Similar findings have also been recorded by the Calcutta High Court in Bengal Silk Mills Co. v. Ismail Golam Hossain Ariff, AIR 1962 Cal 115, paragraph 12, and Rajah of Vizianagaram v. The Official Liquidator, Vizianagaram Mining Company Limited, Vizagapatam, AIR 1952 Mad 136. Indeed, the entry admits such liability towards JSPL for the amount claimed, and no explanation that may be provided, or circumstance surrounding the entry, can alter the fact of that liability. Thus, while this admission establishes liability, the fact is traced to the exchange of letters mentioned above, thus bringing the case within Order XXXVII CPC.

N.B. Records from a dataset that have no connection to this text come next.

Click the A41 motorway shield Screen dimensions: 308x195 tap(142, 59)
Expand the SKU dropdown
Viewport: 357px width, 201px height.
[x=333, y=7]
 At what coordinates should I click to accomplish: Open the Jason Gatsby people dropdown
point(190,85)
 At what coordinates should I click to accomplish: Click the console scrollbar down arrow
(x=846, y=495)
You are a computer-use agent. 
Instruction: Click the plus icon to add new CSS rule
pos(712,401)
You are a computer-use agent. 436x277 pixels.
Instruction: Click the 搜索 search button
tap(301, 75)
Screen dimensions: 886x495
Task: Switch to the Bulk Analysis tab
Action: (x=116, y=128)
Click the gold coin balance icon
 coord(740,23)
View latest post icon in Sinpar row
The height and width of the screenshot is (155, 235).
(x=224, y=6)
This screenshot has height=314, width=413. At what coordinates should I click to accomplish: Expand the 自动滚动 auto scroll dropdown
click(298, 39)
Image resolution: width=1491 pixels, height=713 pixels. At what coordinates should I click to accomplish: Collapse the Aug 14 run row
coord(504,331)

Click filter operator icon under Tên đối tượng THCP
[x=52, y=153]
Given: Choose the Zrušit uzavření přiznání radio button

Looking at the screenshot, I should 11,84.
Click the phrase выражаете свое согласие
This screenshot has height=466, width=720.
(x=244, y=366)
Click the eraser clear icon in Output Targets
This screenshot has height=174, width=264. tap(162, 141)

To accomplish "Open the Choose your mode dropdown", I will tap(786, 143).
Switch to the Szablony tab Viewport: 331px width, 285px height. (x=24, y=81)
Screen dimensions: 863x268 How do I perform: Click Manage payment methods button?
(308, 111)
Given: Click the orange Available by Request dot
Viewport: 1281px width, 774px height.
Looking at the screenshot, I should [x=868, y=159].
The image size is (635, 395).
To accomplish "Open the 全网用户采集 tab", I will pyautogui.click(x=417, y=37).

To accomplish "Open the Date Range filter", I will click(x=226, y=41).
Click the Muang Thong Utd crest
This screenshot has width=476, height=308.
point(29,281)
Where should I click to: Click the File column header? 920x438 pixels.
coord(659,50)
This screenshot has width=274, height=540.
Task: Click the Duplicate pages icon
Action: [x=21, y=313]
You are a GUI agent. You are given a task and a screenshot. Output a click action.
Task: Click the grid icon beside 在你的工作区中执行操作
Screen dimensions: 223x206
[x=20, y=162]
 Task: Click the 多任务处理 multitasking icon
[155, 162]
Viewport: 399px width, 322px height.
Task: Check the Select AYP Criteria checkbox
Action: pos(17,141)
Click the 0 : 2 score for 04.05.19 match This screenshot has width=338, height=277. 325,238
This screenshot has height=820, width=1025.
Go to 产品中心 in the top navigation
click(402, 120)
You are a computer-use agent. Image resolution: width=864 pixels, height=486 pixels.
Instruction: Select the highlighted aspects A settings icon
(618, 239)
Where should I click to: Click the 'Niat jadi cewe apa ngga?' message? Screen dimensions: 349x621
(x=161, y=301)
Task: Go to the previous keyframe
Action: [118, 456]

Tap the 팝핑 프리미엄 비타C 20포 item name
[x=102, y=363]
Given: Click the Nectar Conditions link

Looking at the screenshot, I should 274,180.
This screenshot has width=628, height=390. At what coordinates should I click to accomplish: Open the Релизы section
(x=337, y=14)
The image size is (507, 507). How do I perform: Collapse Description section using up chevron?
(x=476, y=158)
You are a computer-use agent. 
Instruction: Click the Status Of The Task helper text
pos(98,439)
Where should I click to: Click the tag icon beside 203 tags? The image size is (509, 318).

13. The above discussion clearly shows that the facts of the case and the approach of the Learned Single Judge is in accord with the decision of the Supreme Court in Mechelec Engineers & Manufacturers v. Basic Equipment Corporation, (1976) 4 SCC 687, that no leave to defend must be granted if


(a) ………………the Defendant has no defence or the defence set up is illusory or sham or practically moonshine then ordinarily the Plaintiff is entitled to leave to sign judgment and the Defendant is not entitled to leave to defend.'

14. Here, after the liability has been admitted, and the basis of the liability (the letters exchanged between the parties) also remains unquestioned, the exercise of proceeding to trial would be reduced to a mere formality. Therefore, the learned Single Judge, in our opinion, justifiably held that the defendant’s lack of explanation on the one hand, and the averments made were so weak and untenable, as to disentitle the grant of leave.

15. Finally, on the question of interest, the learned Single Judge noted that JSPL could not provide any details of an agreement between the parties for interest at the rates that have been claimed. Nor was any independent justification provided for the same. Accordingly, the learned Single Judge granted the rate of interest at 8% per annum from 01.04.2008, being the year in which JSPL instituted the arbitration application against the defendant, which he opposed. On this issue, learned counsel for the appellant/defendant argued that since the Single Judge admitted that no agreement was reached on the question of interest, the same cannot be the subject of summary proceedings. Here, learned counsel argues that the reliance on Khera Handloom Supply v. O.B. Exports and Ors., 41 (1990) DLT 343 and Rama Vision Ltd. v. Babbar Vision India Pvt. Ltd., 67 (1997) DLT 281, is misplaced, since those cases pertain to dishonoured cheques, which are distinct from the present facts and circumstances.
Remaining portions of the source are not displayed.